Seidman returned from injury at the start of the 2004 NFL season, and scored the first two touchdowns of his career against the Kansas City Chiefs and the Tampa Bay Buccaneers; the second came while lying on his back in the end zone. He appeared in 16 games for the Panthers in 2004, and was starting. He was on the team roster for Super Bowl XXXVIII, but was on the injured reserve list.

In January 2005 it was announced that he had suffered a torn ACL in his right knee in September 2004, and might miss the season.

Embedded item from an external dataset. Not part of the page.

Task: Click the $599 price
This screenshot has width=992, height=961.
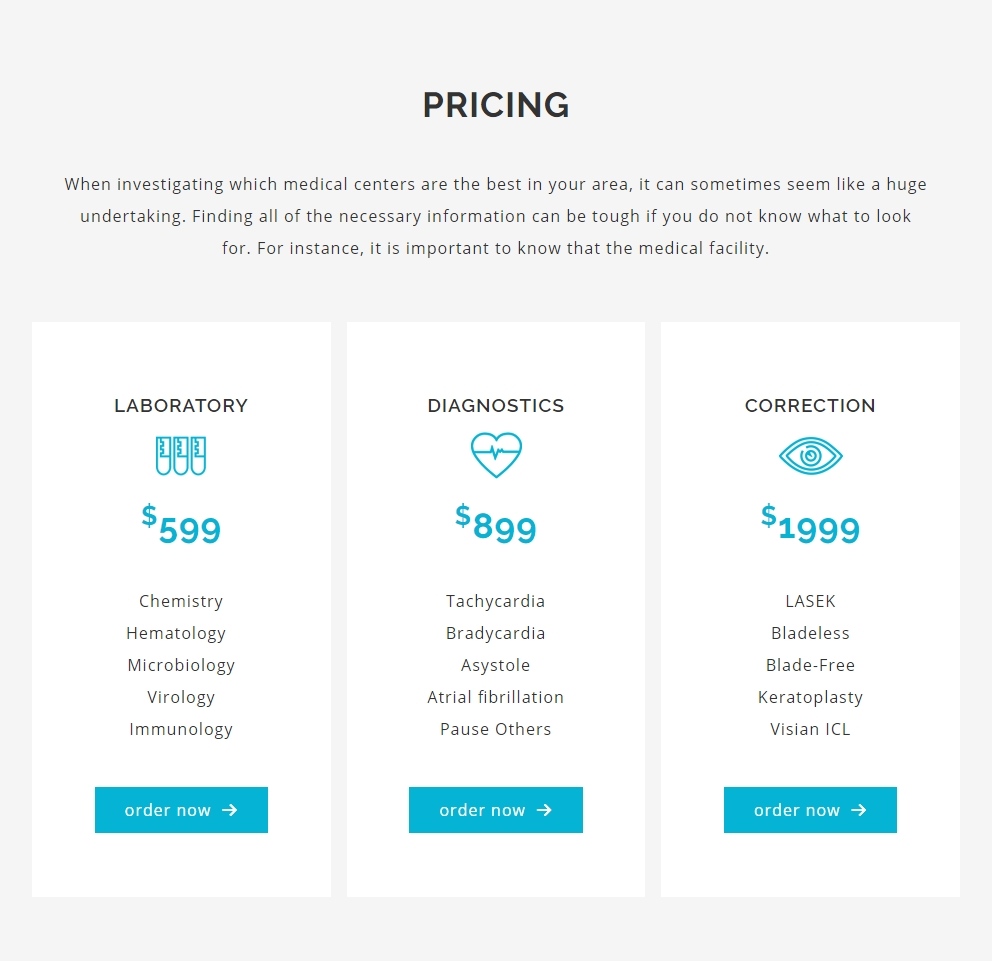Action: tap(181, 524)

He appeared in 12 games for the Panthers in 2005.

He tore his ACL in his right knee again in September 2006, after starting three games, and was out for the rest of the season. He was cut from the Panthers in the offseason.

===Indianapolis Colts===
He then signed with the Indianapolis Colts on May 8, 2007. In early August 2007 it was reported that Seidman injured a knee the first day of camp. Seidman was placed on the injured reserve on August 4, 2007.

==Honors==

In 2018 he was inducted into the Southern California Jewish Sports Hall of Fame.

==Post-football life==
Seidman is now a broker with real estate firm Cushman & Wakefield in Los Angeles. Seidman was charged with felony vehicular manslaughter in October 2020, ultimately convicted, and sentenced to four years in state prison.